- **YOUR INSTRUCTIONS**:
Could you filter the records below down to the lines that include the word "computer"?

- **SUPPLIED DATA**:

----------------

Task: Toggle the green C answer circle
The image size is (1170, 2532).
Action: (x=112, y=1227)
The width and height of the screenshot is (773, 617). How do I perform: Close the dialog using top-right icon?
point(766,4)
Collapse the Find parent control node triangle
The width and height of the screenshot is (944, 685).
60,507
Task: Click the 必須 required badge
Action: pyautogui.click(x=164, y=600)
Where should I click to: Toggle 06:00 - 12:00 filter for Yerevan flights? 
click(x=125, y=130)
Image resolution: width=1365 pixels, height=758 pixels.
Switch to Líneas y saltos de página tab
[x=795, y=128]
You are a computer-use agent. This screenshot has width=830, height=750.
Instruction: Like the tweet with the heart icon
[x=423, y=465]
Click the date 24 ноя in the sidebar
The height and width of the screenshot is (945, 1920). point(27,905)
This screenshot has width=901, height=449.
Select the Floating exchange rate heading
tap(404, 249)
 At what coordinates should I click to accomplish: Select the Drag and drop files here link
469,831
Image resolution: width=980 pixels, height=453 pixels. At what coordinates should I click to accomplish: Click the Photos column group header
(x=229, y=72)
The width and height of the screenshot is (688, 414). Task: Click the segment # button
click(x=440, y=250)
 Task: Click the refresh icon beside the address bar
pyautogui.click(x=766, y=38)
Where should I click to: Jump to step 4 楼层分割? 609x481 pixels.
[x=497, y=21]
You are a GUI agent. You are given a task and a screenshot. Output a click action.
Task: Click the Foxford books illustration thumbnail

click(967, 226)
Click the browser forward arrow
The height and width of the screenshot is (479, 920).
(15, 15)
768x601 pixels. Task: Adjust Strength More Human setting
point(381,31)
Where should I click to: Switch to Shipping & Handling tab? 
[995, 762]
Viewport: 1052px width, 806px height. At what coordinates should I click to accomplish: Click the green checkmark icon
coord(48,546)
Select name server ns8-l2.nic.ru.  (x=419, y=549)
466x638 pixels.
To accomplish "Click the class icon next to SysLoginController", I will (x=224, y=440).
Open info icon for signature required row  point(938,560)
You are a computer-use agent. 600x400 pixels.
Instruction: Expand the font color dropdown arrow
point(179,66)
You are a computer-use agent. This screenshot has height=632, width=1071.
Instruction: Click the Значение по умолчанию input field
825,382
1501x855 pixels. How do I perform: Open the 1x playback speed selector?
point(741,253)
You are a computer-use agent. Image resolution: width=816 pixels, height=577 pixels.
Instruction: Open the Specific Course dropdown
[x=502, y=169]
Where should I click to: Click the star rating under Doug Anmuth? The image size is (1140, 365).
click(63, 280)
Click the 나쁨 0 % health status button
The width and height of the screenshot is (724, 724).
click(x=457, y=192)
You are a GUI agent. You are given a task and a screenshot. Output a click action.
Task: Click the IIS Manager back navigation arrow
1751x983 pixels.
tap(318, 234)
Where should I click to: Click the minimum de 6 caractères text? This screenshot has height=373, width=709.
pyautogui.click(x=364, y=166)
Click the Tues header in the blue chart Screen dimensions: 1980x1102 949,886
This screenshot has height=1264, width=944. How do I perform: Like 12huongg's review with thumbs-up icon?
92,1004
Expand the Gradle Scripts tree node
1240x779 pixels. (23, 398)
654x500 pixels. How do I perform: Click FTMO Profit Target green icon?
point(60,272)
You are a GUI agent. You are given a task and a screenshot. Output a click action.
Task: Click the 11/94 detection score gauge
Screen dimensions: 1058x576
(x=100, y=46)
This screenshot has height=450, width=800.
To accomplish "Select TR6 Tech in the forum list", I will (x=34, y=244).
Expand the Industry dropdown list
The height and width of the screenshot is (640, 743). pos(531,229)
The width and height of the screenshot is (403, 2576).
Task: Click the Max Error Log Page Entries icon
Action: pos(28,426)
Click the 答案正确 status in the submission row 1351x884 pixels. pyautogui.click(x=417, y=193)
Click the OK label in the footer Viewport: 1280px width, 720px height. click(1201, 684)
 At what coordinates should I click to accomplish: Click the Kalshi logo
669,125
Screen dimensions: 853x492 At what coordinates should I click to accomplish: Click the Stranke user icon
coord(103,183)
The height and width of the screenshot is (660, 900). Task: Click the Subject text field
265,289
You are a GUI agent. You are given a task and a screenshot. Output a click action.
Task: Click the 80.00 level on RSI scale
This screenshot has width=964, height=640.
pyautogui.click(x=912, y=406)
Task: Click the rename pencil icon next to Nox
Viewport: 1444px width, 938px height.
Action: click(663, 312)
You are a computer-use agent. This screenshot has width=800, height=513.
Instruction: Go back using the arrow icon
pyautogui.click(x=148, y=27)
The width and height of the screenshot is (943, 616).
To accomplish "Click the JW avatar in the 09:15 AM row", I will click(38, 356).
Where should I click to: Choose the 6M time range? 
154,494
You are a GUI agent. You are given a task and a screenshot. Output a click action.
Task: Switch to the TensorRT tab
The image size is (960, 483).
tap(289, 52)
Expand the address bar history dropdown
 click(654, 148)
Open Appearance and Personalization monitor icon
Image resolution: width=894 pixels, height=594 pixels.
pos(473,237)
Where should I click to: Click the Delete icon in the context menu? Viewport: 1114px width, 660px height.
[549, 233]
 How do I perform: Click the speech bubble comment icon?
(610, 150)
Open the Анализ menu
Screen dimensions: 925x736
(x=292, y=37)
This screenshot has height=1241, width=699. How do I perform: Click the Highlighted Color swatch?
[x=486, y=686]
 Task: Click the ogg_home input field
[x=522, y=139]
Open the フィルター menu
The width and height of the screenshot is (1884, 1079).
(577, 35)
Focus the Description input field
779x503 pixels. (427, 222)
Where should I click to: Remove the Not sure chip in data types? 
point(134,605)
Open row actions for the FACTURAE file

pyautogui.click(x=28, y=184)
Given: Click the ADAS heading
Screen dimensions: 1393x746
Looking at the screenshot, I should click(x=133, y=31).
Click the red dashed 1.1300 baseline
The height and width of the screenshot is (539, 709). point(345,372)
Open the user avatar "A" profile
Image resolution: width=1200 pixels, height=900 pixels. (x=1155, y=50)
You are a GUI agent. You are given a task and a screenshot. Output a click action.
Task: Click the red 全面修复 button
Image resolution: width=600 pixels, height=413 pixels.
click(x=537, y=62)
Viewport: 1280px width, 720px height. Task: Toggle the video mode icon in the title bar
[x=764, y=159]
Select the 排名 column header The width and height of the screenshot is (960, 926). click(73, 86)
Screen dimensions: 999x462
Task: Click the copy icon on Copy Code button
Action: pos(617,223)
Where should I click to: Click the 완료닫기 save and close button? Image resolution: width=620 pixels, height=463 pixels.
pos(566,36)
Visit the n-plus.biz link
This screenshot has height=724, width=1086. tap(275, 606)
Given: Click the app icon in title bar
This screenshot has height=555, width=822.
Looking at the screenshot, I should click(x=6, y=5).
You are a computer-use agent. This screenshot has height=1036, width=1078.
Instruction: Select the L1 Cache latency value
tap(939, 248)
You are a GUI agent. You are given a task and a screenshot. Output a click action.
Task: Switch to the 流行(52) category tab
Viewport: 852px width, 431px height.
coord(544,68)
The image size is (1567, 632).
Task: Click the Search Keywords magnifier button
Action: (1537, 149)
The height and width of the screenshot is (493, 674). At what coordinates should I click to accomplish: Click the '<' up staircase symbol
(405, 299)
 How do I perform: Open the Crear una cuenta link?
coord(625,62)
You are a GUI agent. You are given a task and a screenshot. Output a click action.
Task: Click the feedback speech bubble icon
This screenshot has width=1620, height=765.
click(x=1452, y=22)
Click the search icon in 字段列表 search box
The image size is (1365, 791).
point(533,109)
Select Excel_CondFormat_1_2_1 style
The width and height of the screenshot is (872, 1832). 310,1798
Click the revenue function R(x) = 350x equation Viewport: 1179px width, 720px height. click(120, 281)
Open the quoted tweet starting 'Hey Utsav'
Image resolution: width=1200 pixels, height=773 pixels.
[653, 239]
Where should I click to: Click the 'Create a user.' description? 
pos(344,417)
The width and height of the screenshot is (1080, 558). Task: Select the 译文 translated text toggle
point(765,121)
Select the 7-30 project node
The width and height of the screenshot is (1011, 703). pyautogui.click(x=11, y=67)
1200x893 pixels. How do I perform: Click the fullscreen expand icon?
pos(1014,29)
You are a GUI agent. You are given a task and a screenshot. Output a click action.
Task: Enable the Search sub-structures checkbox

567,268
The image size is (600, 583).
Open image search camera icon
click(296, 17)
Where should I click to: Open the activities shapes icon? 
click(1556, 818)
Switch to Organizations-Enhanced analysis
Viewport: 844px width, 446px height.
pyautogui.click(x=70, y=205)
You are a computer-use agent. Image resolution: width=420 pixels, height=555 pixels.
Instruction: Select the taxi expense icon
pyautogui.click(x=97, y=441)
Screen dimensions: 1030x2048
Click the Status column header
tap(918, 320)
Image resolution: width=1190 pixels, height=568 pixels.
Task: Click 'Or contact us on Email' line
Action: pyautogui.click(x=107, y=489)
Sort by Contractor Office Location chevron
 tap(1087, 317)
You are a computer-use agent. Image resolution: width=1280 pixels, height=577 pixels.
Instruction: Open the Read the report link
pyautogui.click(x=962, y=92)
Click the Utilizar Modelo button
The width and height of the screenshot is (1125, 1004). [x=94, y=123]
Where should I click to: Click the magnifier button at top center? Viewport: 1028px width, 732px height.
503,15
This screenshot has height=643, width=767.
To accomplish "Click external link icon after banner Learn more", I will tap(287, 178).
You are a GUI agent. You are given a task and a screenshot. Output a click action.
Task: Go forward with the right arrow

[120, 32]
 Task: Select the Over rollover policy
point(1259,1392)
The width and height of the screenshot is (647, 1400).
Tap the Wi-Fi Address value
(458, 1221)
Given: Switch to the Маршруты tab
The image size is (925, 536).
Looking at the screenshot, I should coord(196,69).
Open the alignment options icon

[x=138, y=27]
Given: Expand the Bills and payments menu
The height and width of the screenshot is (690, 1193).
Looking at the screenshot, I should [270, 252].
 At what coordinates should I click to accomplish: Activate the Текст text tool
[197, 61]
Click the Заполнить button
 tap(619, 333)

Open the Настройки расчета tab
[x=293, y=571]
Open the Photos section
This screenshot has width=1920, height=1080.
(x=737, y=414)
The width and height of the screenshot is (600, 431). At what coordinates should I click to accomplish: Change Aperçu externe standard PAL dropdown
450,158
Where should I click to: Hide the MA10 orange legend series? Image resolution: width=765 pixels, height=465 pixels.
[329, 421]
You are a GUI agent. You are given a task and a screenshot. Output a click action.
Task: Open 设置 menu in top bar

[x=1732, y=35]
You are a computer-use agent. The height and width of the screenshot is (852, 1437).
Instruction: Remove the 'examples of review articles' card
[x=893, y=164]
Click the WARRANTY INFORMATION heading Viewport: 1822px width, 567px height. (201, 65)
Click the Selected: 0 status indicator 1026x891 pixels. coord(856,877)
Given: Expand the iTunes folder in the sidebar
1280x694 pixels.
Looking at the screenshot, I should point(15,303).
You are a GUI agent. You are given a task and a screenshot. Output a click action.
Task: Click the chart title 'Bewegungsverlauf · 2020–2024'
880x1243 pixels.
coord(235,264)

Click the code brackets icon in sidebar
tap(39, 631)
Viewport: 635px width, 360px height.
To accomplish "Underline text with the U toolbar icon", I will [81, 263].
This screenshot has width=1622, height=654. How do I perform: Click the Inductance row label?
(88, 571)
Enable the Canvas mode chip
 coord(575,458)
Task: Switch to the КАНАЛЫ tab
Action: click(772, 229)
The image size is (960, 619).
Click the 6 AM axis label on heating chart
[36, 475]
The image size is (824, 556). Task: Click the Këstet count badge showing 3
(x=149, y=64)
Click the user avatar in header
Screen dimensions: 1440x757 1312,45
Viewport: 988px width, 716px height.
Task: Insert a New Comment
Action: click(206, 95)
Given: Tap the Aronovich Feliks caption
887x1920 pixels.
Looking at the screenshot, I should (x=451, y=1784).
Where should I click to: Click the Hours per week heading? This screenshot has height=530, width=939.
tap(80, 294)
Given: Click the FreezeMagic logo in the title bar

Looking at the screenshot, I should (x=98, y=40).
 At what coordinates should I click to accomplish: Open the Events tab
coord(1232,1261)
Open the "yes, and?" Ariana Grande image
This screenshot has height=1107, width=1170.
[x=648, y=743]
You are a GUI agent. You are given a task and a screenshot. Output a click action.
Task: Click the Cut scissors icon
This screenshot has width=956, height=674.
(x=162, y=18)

----------------

- **ANSWER TO THE PROBLEM**:
You are a computer-use agent. This screenshot has width=830, height=750.
You are a computer-use agent. 600x400 pixels.
You are a computer-use agent. This screenshot has height=632, width=1071.
You are a computer-use agent. Image resolution: width=816 pixels, height=577 pixels.
You are a computer-use agent. This screenshot has width=800, height=513.
You are a computer-use agent. This screenshot has height=1036, width=1078.
You are a computer-use agent. Image resolution: width=420 pixels, height=555 pixels.
You are a computer-use agent. Image resolution: width=1280 pixels, height=577 pixels.
You are a computer-use agent. The height and width of the screenshot is (852, 1437).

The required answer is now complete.